Grain and oilseed markets again reversed impressively off overnight lows Wednesday to push higher by the close. Soybeans led the charge, finding strength on a couple different fronts. First, tight U.S. soybean oil stocks confirmed in Tuesday’s Fats and Oils report from USDA led to a gap higher in soybean oil futures. Markets furthered their gains when the Trump administration announced a trade deal had been reached with Vietnam, consistently a top 10 buyer of U.S. ag products. Meanwhile outside markets were mixed as investors watch for news on the budget bill progress in the House ahead of the July 4 goal for signing into law.
WHEAT:
September Kansas City wheat closed 11 cents higher on Wednesday to $5.42 1/4. September Chicago wheat was 15 cents higher while MIAX Minneapolis September spring wheat was 20 1/2 cents higher. The spring wheat market continues to be the bull of the wheat complex, driven by lower year-over-year acreage and expanding drought concerns for Montana, Idaho, and eastern Washington. Winter wheat prices were able to shake off harvest pressure on Wednesday, riding a wave of overarching grain market positivity to close higher by double digits as well.

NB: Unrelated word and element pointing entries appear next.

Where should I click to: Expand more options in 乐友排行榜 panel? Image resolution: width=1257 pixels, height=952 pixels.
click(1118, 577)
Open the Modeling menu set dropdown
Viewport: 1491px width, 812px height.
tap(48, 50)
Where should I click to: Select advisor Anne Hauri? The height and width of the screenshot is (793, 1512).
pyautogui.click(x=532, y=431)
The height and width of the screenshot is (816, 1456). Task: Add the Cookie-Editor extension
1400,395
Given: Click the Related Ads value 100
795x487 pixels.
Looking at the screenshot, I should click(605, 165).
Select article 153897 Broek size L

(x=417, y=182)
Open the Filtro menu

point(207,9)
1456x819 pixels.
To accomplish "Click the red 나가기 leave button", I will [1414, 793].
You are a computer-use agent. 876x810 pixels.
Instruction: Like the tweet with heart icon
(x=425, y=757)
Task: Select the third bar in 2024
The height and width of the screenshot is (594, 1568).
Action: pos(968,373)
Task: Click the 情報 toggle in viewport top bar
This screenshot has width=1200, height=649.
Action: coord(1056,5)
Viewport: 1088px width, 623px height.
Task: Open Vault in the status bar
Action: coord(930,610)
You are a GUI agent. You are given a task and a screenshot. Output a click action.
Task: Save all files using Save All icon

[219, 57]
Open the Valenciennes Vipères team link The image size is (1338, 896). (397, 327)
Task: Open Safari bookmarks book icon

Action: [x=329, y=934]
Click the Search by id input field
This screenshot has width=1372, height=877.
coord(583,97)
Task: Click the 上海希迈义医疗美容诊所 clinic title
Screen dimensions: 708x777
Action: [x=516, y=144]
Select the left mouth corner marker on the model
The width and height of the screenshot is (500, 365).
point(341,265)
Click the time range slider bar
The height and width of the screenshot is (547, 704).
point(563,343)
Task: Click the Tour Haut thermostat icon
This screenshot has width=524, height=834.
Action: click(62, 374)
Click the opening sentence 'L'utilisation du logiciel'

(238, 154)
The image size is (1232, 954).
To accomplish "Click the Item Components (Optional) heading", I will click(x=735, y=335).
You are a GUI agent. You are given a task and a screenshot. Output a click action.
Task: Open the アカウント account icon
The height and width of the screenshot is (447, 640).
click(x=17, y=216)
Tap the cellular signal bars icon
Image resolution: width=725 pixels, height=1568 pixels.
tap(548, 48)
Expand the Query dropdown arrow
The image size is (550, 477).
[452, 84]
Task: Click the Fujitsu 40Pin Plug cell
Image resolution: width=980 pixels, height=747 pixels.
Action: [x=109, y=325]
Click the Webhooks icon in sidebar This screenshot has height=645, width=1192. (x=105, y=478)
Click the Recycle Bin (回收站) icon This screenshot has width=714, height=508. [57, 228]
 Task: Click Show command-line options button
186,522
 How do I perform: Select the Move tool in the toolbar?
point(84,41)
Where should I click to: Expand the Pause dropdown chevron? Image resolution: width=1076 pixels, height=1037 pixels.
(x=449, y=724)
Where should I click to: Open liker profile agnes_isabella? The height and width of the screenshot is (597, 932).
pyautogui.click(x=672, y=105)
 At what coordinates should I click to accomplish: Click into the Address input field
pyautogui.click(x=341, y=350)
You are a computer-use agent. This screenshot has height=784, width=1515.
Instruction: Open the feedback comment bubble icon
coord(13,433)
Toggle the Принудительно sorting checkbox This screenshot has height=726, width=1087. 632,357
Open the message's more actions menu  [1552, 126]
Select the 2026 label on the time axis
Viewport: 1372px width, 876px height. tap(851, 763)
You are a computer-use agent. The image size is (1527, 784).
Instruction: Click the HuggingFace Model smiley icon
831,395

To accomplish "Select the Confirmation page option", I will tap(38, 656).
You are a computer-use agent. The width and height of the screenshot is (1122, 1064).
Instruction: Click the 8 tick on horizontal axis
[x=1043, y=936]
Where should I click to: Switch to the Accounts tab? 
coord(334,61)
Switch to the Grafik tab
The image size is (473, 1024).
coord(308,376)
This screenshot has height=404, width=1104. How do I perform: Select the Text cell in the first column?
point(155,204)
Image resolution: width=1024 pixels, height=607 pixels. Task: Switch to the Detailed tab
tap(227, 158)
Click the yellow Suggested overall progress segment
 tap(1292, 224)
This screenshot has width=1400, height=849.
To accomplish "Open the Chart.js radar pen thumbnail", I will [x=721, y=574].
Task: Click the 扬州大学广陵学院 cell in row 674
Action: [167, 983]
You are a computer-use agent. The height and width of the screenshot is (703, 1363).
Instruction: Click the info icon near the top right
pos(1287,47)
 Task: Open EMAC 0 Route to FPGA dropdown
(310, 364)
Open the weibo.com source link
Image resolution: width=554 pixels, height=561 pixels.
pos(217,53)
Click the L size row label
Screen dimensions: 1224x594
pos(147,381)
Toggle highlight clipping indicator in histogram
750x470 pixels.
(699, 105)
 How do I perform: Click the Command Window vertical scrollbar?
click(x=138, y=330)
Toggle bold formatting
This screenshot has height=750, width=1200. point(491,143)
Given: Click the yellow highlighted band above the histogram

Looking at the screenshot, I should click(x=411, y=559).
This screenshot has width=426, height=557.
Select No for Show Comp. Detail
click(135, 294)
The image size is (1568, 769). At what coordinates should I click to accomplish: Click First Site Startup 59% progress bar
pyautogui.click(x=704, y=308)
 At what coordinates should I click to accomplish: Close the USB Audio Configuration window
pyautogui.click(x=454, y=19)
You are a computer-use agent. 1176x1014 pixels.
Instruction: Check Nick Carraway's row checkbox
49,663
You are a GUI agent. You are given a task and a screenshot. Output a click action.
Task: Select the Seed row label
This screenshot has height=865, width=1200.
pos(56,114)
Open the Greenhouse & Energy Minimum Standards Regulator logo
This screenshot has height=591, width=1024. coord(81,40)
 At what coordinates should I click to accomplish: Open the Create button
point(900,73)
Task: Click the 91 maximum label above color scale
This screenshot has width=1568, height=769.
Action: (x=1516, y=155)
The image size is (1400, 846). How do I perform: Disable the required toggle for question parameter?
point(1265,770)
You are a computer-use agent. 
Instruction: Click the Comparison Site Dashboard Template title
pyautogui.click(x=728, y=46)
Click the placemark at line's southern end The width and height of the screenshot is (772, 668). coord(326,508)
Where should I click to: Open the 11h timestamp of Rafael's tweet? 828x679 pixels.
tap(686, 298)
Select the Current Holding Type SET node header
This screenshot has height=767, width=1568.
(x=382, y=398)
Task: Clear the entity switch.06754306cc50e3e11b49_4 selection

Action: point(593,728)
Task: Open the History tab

In world wheat markets, Paris milling futures recovered from a rough past week of trade which sent prices back near 2025 lows. The intense heat wave may be worth keeping an eye on for adverse effects, although the majority of the wheat is mature at this point and harvest just around the corner. In Russia, the International Grains Council (IGC) reported winter wheat harvest is 1% complete as of the end of June, a slow start to harvest which supported export offers through the past week although Russian offers still remain among the least expensive in the world according to the weekly IGC report.
In wheat technicals, September KC futures were able to move back above support at $5.37 on Wednesday, which will be an important level to watch for a retest in coming sessions. The 20-day and 50-day moving averages just below $5.50 are the immediate bullish target for a further retracement of last week’s losses. The next round of support is currently seen near $4.27.
CORN:
September corn futures closed up 12 cents to $4.18. December futures were up 11 1/2 cents to $4.33 1/2. In overnight trade, September futures appeared primed to test the $4.00 mark again and traded as low as $4.02 before buyers stepped in to ultimately send prices up 16 cents off the low by the close. It could be we are seeing traders’ express satisfaction that the surge in recent bearish bias for the corn market is adequately priced in at this point.
Tuesday’s Grain Crushing’s report was neutral for the most part. Corn used for ethanol in May was 449.4 million bushels (mb), in line with expectations but about 1.3% less than in May 2024. In fact, monthly corn grind has fallen below the respective month from 2024 in four out of the past six months. Corn grind will need to average 473 mb per month over the final quarter of the marketing year to hit the USDA goal of 5.5 billion bushels (bb). At this point this seems like a stretch; I personally have lowered my estimate for 2024-25 corn crush to 5.45 bb. The Energy Information Administration reported Wednesday that last week’s ethanol production averaged 1.076 million barrels per day, the third straight weekly decline but still larger than the previous 4-year average for the same week.
In corn technicals, December futures rose to post their highest close since June 23. Prices once again were supported in the $4.15 to $4.20 range. The close back above the former contract low at $4.28 is a positive technical achievement. The short-term bullish objective should be to return prices to downtrend resistance in the upper $4.30s.
The DTN National Corn Index finished Tuesday at $3.92. Wednesday’s futures close and implied corn basis of 14 cents under the September board would indicate the index on Wednesday afternoon to be near $4.04.